WHAT IS EXPECTED:
Please output exactly the run of lines that starts at the line with "Files (17, 236)" and ends at the last line of the records below.

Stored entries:

******************************

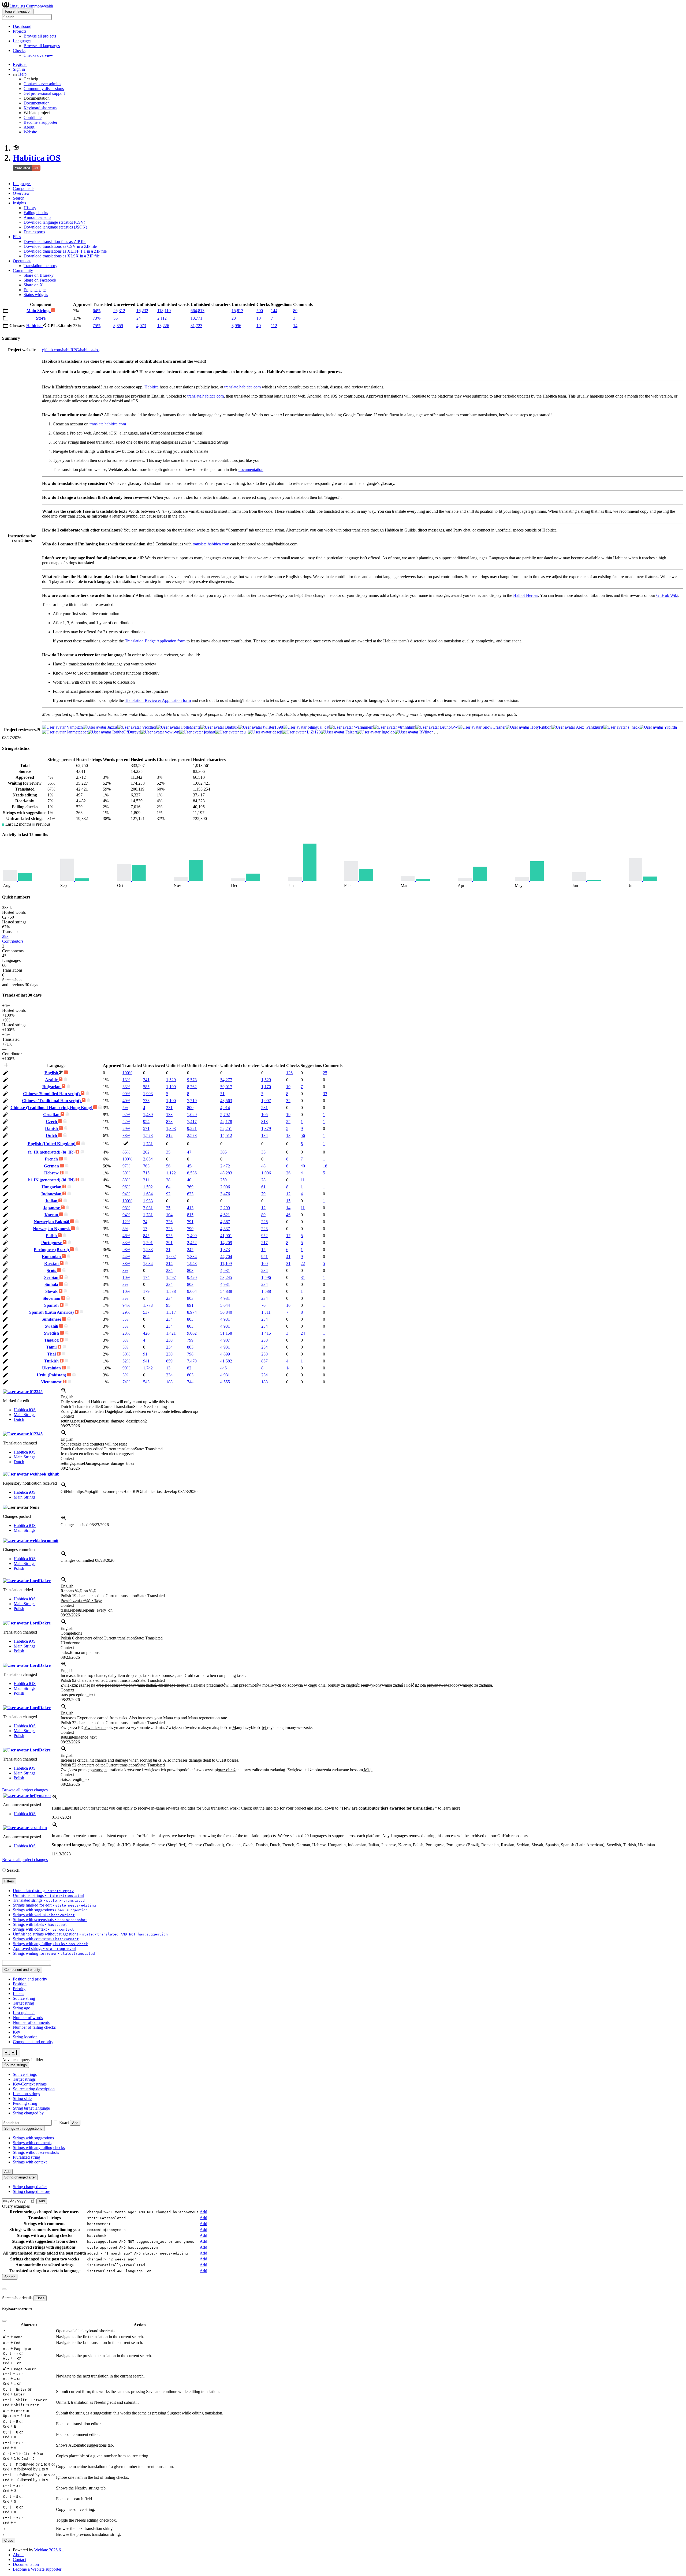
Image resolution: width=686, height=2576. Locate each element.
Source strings (25, 2074)
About (29, 127)
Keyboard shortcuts (40, 108)
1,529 (171, 1079)
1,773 (148, 1305)
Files (17, 236)
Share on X (33, 285)
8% (125, 1228)
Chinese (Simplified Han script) (52, 1093)
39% (126, 1173)
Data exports (34, 232)
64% (96, 310)
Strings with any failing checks (39, 2147)
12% (126, 1221)
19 (288, 1114)
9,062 (192, 1333)
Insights (19, 203)
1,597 (171, 1277)
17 (288, 1235)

******************************

SOLVED EXERCISE:
Files (17, 236)
Share on X (33, 285)
8% (125, 1228)
Chinese (Simplified Han script) (52, 1093)
39% (126, 1173)
Data exports (34, 232)
64% (96, 310)
Strings with any failing checks (39, 2147)
12% (126, 1221)
19 (288, 1114)
9,062 (192, 1333)
Insights (19, 203)
1,597 (171, 1277)
17 (288, 1235)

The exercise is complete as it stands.